Exercise text:
The Pitfalls of Spreadsheet Data Management
Spreadsheet software is almost as ubiquitous as the personal computer itself. Even in rigorous research contexts, programs like Microsoft Excel offer an environment for ad hoc analyses, back-of-the-envelope calculations, dashboard prototyping, and more.
But the user-friendliness of spreadsheet software tempts its over-use. The fact remains that most of these programs are designed with a broad user-base and generic use-cases in mind.
Where Spreadsheets Fall Flat
Generally, spreadsheets are poor platforms for data management and complex analyses.
- Data quality (DQ) is generally lacking: Since entering data into spreadsheets is easy, entering errors into spreadsheets is just as easy.
- Resolving DQ issues are difficult: DQ investigations are typically relegated to manual spot-checking, conditional formatting, sorting, filtering, and finding-and-replacing. The result is a well-validated pattern of data errors in spreadsheet-driven research.

Stored items:
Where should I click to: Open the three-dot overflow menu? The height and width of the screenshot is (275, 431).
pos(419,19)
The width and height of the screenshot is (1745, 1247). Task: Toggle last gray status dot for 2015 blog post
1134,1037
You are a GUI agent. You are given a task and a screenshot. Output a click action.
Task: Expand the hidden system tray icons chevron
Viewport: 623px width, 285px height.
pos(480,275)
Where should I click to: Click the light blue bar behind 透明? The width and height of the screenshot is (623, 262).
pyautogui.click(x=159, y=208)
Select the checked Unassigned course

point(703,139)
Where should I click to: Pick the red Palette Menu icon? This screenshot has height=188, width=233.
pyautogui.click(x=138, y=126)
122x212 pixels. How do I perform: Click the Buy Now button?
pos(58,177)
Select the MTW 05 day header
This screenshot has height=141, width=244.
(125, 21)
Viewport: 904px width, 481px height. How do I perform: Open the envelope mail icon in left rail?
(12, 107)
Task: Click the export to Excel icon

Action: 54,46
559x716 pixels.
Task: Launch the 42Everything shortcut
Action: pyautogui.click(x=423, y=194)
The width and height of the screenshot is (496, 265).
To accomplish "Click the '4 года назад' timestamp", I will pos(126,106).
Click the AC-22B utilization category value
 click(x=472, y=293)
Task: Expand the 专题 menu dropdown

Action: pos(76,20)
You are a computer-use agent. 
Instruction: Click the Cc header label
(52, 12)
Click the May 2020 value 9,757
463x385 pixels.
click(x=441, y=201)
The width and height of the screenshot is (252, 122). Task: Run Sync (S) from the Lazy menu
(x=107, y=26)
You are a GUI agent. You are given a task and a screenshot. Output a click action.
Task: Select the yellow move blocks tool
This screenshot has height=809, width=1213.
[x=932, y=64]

Tasks for this exercise:
1. In the article on spreadsheet data management, what does the abbreviation DQ stand for?
2. Reproduce verbatim the part of the article on spreadsheet data management that opens with the words containing "The Pitfalls of" and closes with "use-cases in mind.".
3. List every technique that the article on spreadsheet data management says DQ investigations are typically relegated to.

Exercise responses:
1. Data quality

2.
The Pitfalls of Spreadsheet Data Management
Spreadsheet software is almost as ubiquitous as the personal computer itself. Even in rigorous research contexts, programs like Microsoft Excel offer an environment for ad hoc analyses, back-of-the-envelope calculations, dashboard prototyping, and more.
But the user-friendliness of spreadsheet software tempts its over-use. The fact remains that most of these programs are designed with a broad user-base and generic use-cases in mind.

3.
- manual spot-checking
- conditional formatting
- sorting
- filtering
- finding-and-replacing